L’enfant n’avait pas encore dix ans. Déjà, un caractère sérieux et réfléchi attirait sur lui l’attention. Ce n’était pas l’humeur chagrine, non plus que la tendance tyrannique dont des écrivains passionnés ont voulu charger son portrait. Napoléon aimait ses frères et ses sœurs, leur rendait volontiers service et se laissait parfois accuser de méfaits qu’ils avaient commis, sans que jamais la pensée lui vînt de dénoncer les vrais coupables. Il eut des compagnons de jeux, comme plus tard il devait avoir des compagnons d’études et s’en faire des amis. Seulement, ses jeux révélaient une tendance qui paraissait innée en lui et qu’avaient accentuée, sans doute, les bruits de guerre épars autour de son berceau : son jeu était le simulacre de la bataille ; son jouet favori, un petit canon qui pesait trente livres.

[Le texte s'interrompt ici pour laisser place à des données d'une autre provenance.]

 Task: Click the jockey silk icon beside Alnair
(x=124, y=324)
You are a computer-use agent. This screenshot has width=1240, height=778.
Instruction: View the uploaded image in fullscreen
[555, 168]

Souvent aussi, lorsque sa mère l’avait perdu, Napoléon était assis sur un banc rustique, sous un rocher qui formait une retraite profonde, en face de la mer. Là, ce n’étaient pas encore les livres qui occupaient ses longues heures de loisir, mais il rêvait et restait perdu dans la contemplation de la mer. Quand, enfin, on l’avait trouvé, il revenait plus silencieux, suspendu à la main de sa mère. On eût dit qu’il emportait avec lui, quelque chose de sa longue rêverie et que des projets se formaient déjà dans cette tête d’enfant. A son retour, ses camarades et ses frères l’appelaient le solitaire et l’accablaient de leurs taquineries. Lui ne répondait pas et les regardaient froidement.

Dans ses premières études, son intelligence développée lui donna bientôt le pas sur les autres élèves du grand-oncle archidiacre. Celui-ci mourut, et Napoléon qui avait dix ans le pleura.

Cependant, M. Bonaparte n’avait pu fermer les yeux sur les goûts précoces de l’enfant : « Il sera militaire, » disait-il, parfois, et quand Napoléon surprenait cette parole sur les lèvres de son père, son œil s’illuminait.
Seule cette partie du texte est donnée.